• _DOCUMENT SOURCE_
>>
Cet article propose une explication claire des règles en vigueur : quand et pourquoi le compteur est obligatoire, quelles sanctions sont prévues si un chauffeur ne le respecte pas, et ce que dit la loi à propos des applications de transport. Il s’appuie sur les textes juridiques marocains, des décisions locales, et des prises de position officielles pour aider chacun à mieux comprendre ses droits et ses obligations.

I. Les petits taxis sont-ils obligés d’utiliser le compteur au Maroc ?

Oui, et cela repose sur une base juridique claire. Depuis le Dahir du 12 novembre 1963, les petits taxis (2e catégorie) ont l’obligation de démarrer le compteur (taximètre) à chaque course. Ce texte fondateur encadre toujours la profession, même s’il est ancien. En complément, plusieurs arrêtés municipaux et circulaires ministérielles, comme celle du ministère de l’Intérieur en décembre 2024, rappellent l’obligation stricte d’utiliser le taximètre afin de garantir la transparence tarifaire.
La règle est simple : dès qu’un passager monte à bord, le chauffeur doit activer le compteur et appliquer le tarif réglementaire en vigueur dans sa ville. Cette règle s’applique aussi bien pour les citoyens marocains que pour les touristes.
Chaque ville fixe ses tarifs par arrêté local (prise en charge, prix au kilomètre, majoration de nuit, etc.). Par exemple, à Fès, l’arrêté du Wali n°25 du 5 juin 2023 impose une prise en charge à 1,50 DH, et 0,20 DH par kilomètre, avec un minimum de 6 DH. À Casablanca, le tarif de départ est de 2 DH, avec une majoration nocturne automatique de 50%.

II. Y a-t-il des exceptions à cette règle ?

Oui, mais elles varient selon les villes :

  • À Casablanca, les petits taxis n’ont pas le droit d’aller à l’aéroport Mohammed V, situé hors de la ville. Seuls les grands taxis assurent cette liaison, à tarif forfaitaire.
  • À Rabat, l’aéroport est également hors zone. Même principe : seuls les grands taxis peuvent s’y rendre.
<<
• _DONNÉES FOURNIES_
>>
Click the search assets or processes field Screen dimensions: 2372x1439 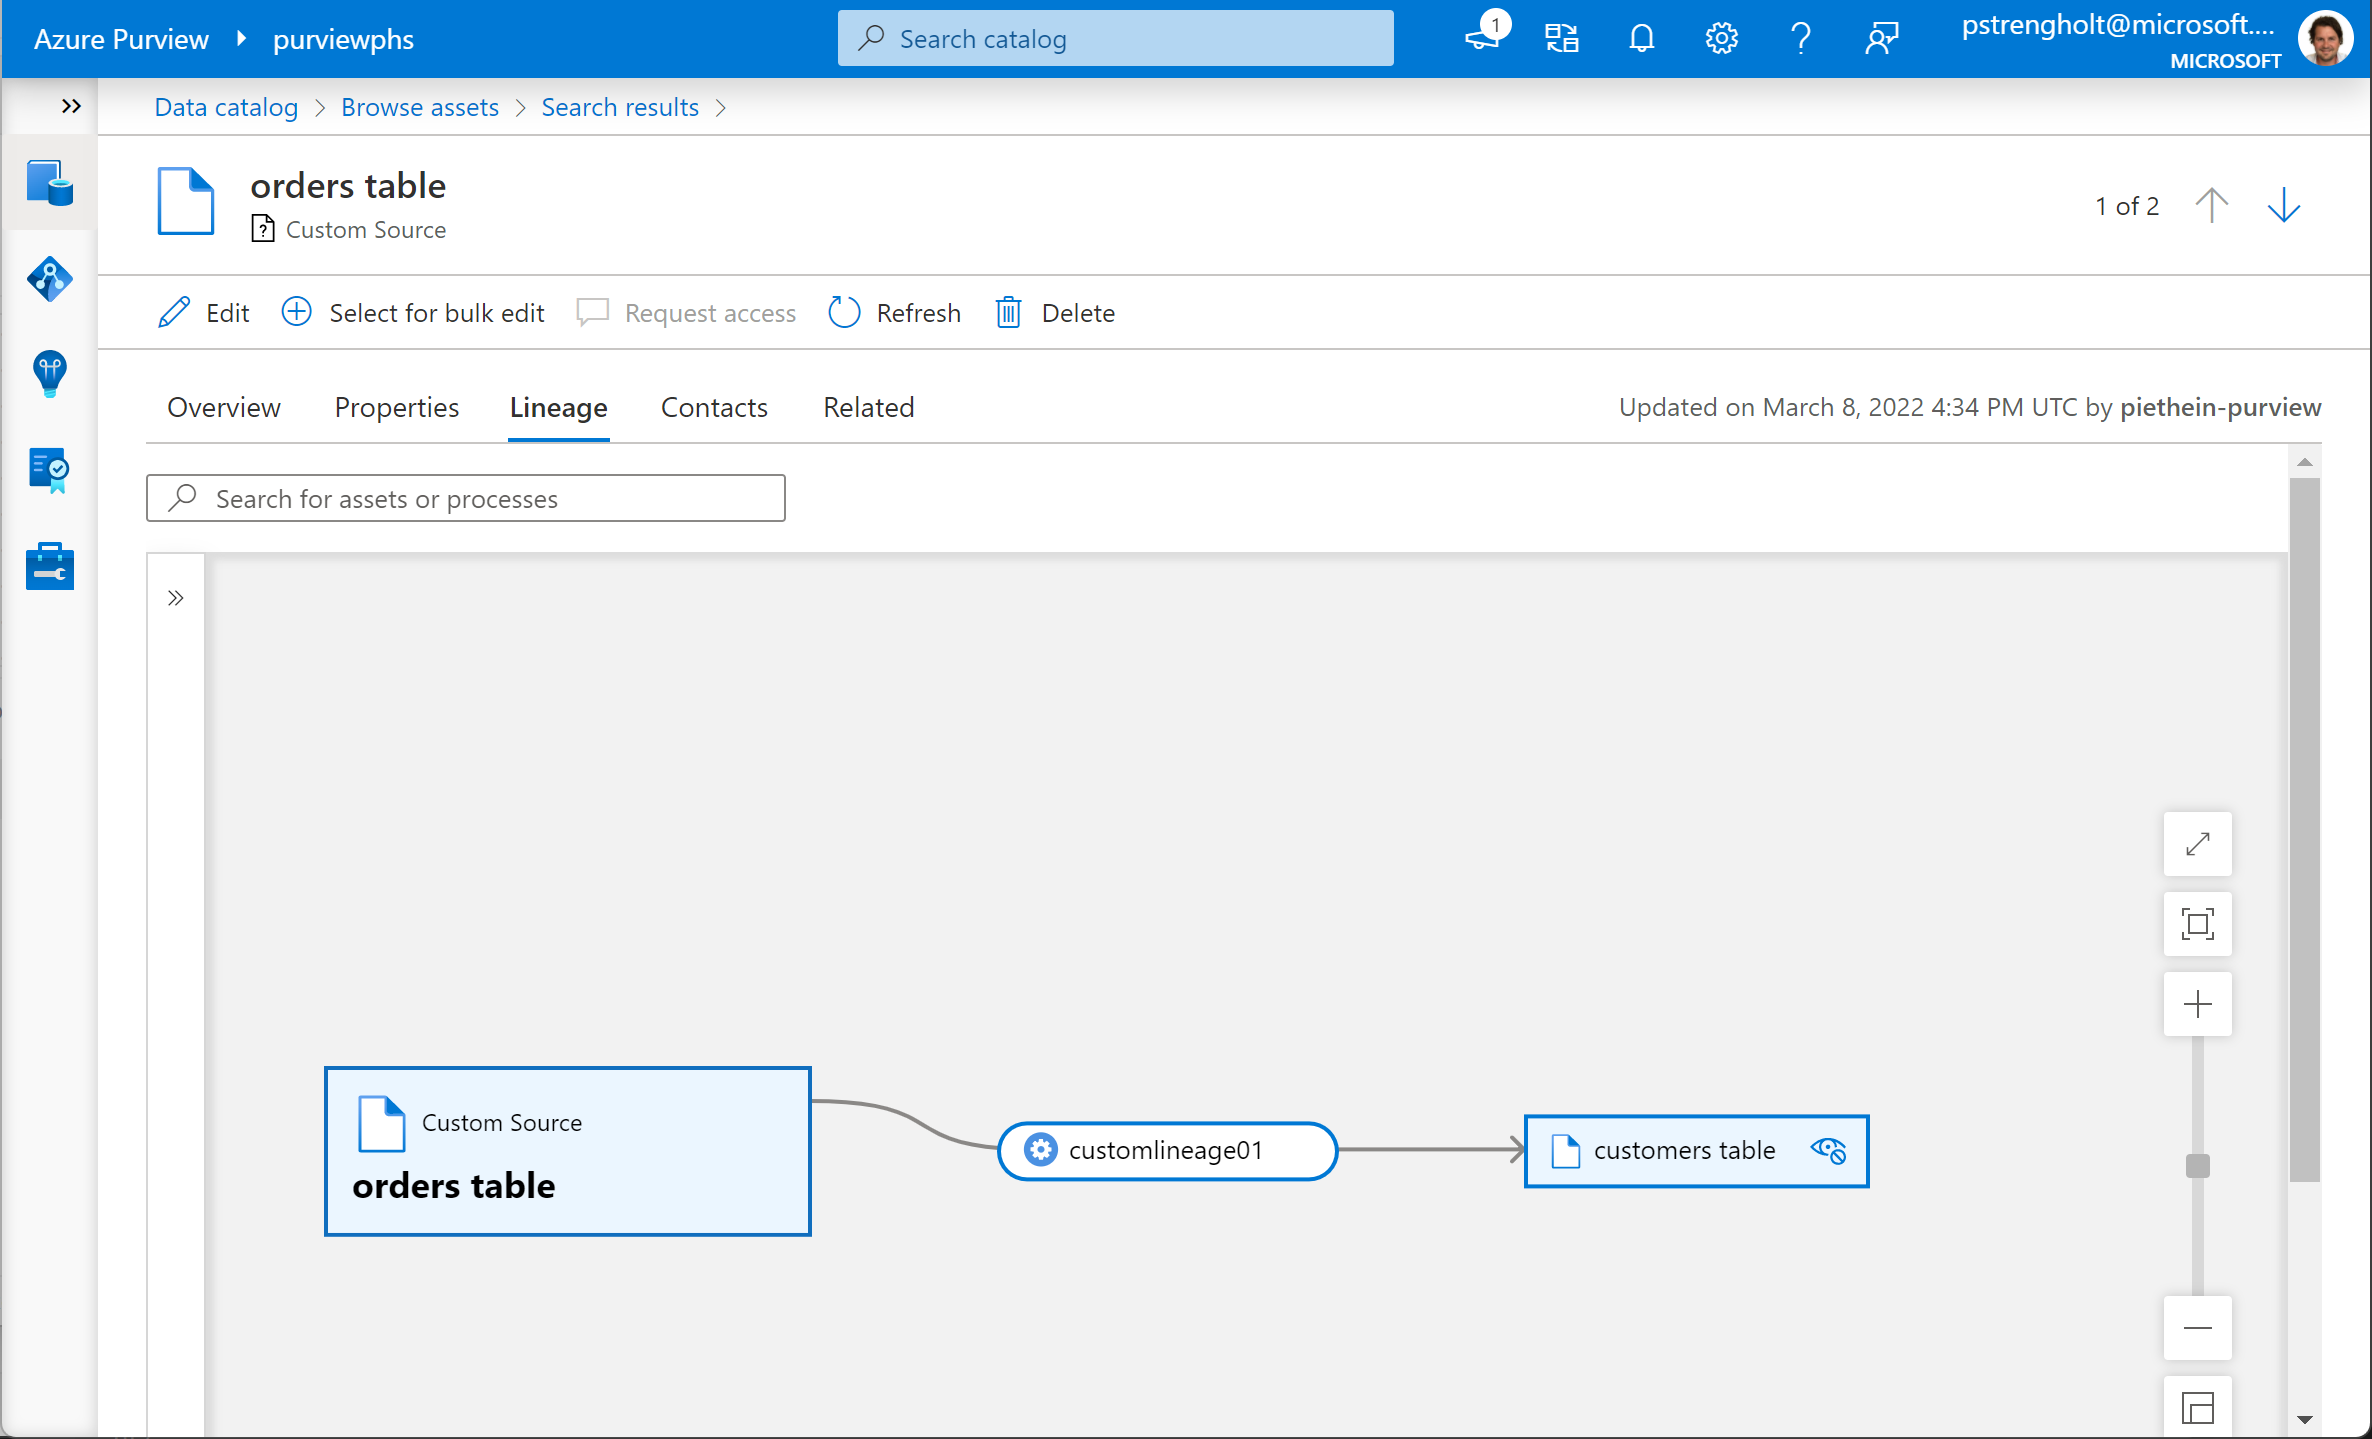point(466,498)
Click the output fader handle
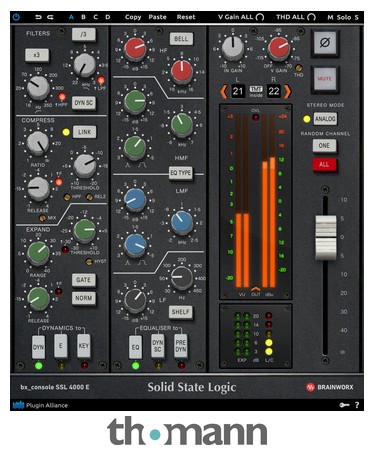This screenshot has width=374, height=455. point(326,237)
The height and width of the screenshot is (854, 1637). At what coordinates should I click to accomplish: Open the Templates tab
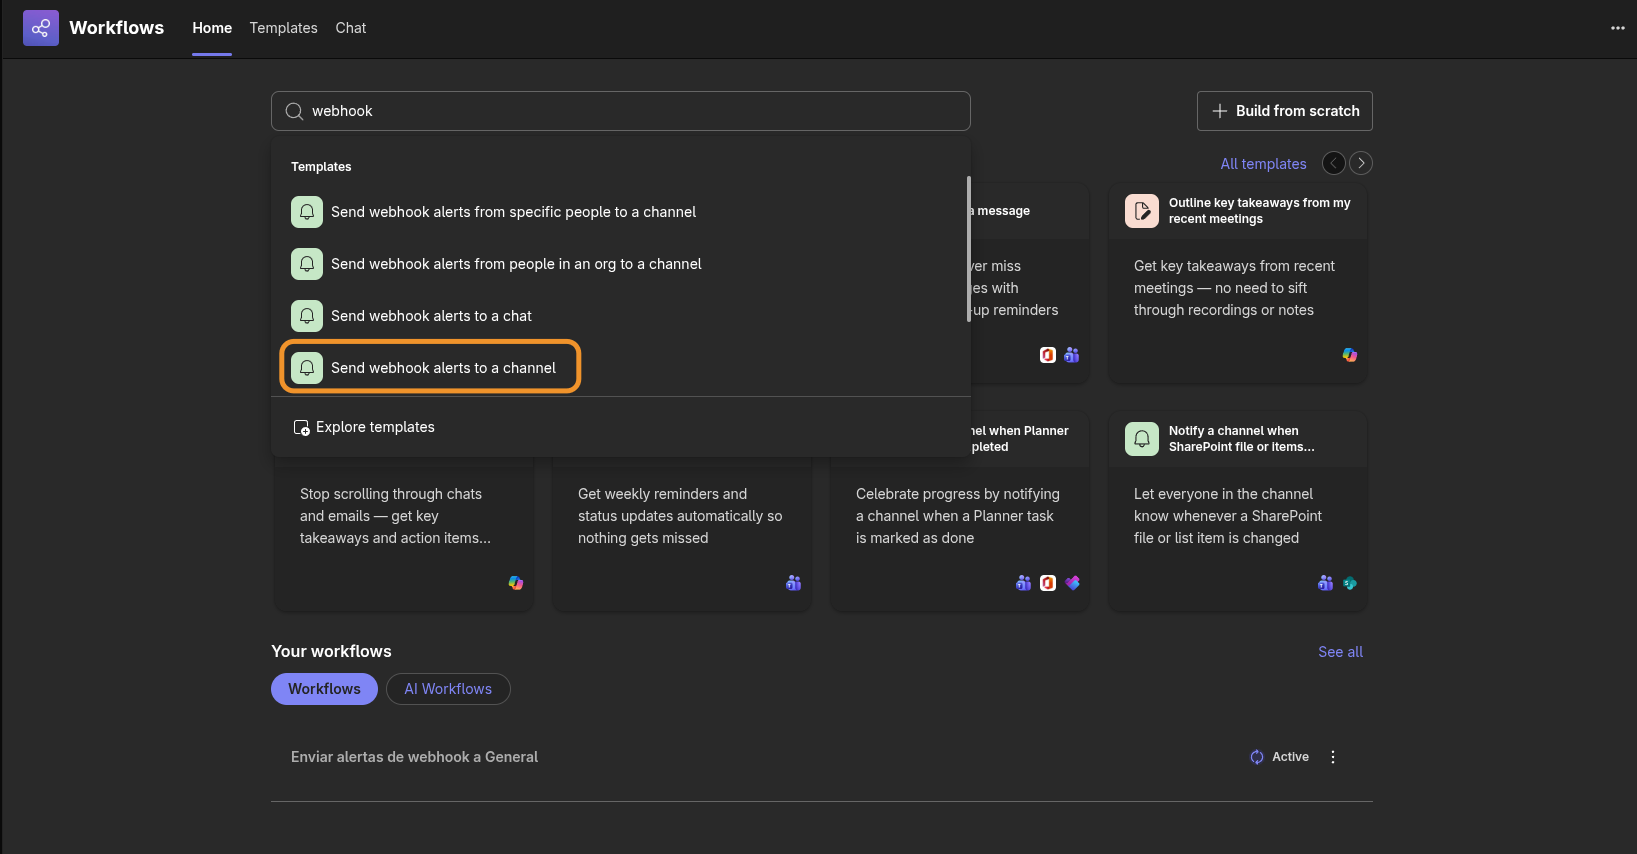tap(284, 28)
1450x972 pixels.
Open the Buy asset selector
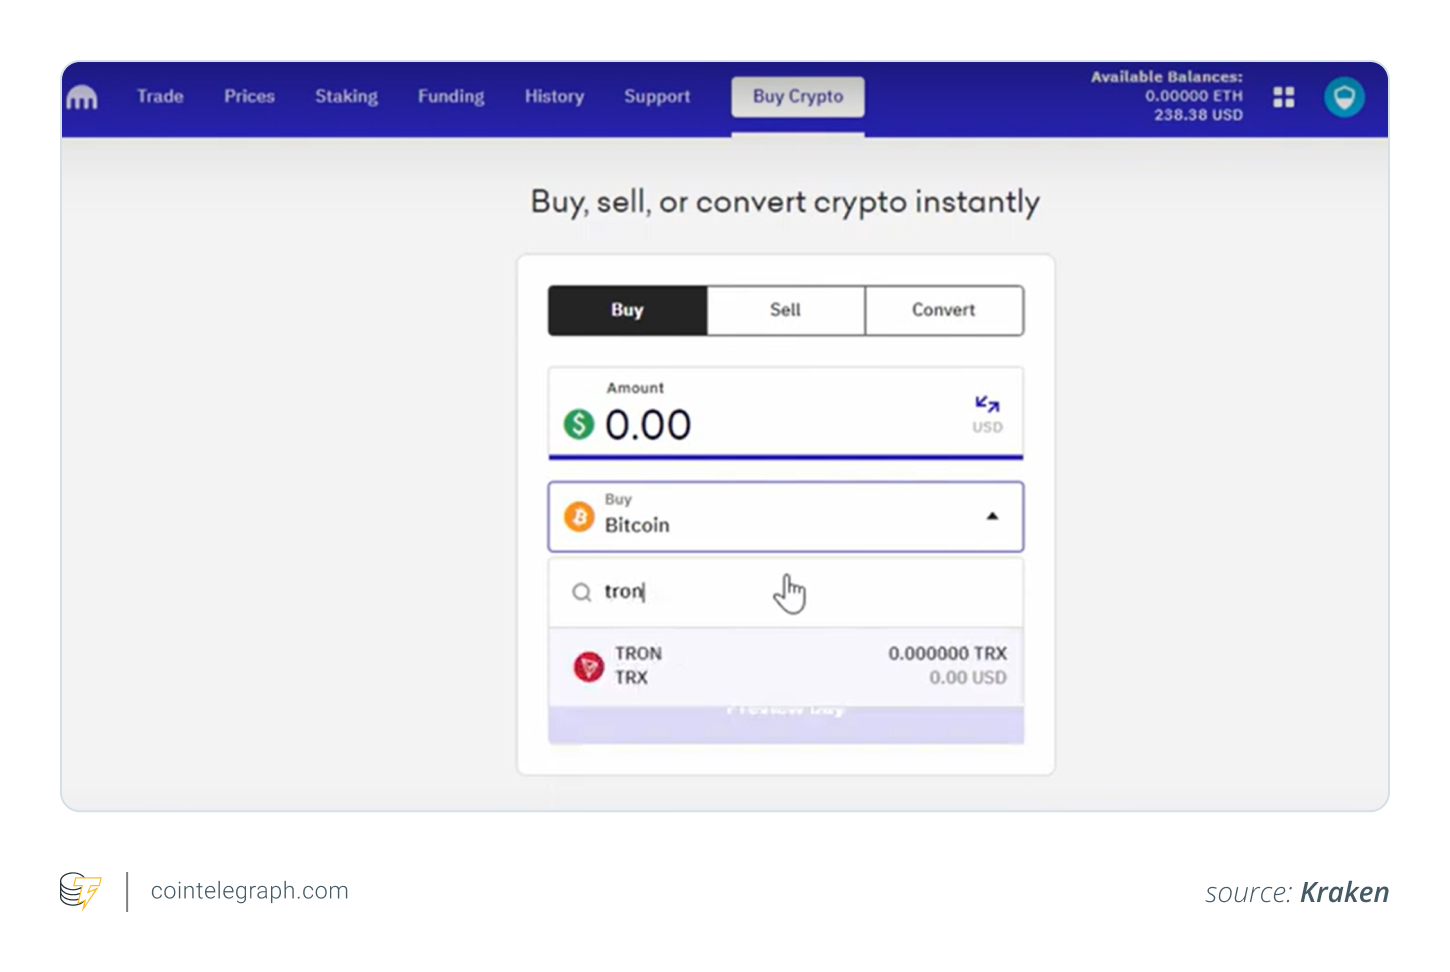tap(785, 517)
<<
• _CONSIGNE A_
Présente en liste numérotée la partie des enregistrements qui commence à la ligne contenant « Click the output fader handle » et va jusqu'à la fin des enregistrements, ces deux limites comprises. Laisse de côté les lignes vides et les images.
• _CONSIGNE B_
Reprends l'article sur les petits taxis au Maroc à partir de sa dernière phrase.

• _RÉPONSE RÉDIGÉE A_
1. Click the output fader handle
2. This screenshot has width=374, height=455. point(326,237)
3. The height and width of the screenshot is (854, 1637). At what coordinates should I click to accomplish: Open the Templates tab
4. tap(284, 28)
5. 1450x972 pixels.
6. Open the Buy asset selector
7. tap(785, 517)

• _RÉPONSE RÉDIGÉE B_
  • À Marrakech, c’est différent. L’aéroport Menara est accessible aux petits taxis, mais depuis 2023, des forfaits fixes par zone ont été instaurés : 80 à 160 DH selon la distance et l’heure (décision provinciale d’avril 2023). Dans ce seul cas, le compteur n’est pas utilisé pour ces trajets.

Dans toutes les autres situations, l’usage du compteur reste obligatoire.

III. Quelles sont les sanctions si le chauffeur refuse d’utiliser le compteur ?

Un chauffeur qui impose un tarif fixe hors compteur commet une infraction. Il s’expose à :

  • Une suspension de son permis de confiance (jusqu’à 5 jours dès la première infraction),
  • Des amendes administratives locales (ex. : 200 DH),
  • En cas de récidive ou d’abus grave (arnaque avérée), des poursuites pénales sont possibles (ex. : un chauffeur à Marrakech condamné à 6 mois de prison ferme pour escroquerie envers un touriste).

Depuis fin 2024, le ministère de l’Intérieur a renforcé les contrôles : les taxis refusant le compteur risquent la mise en fourrière du véhicule pendant 15 jours.

IV. Que faire si un chauffeur refuse le compteur ?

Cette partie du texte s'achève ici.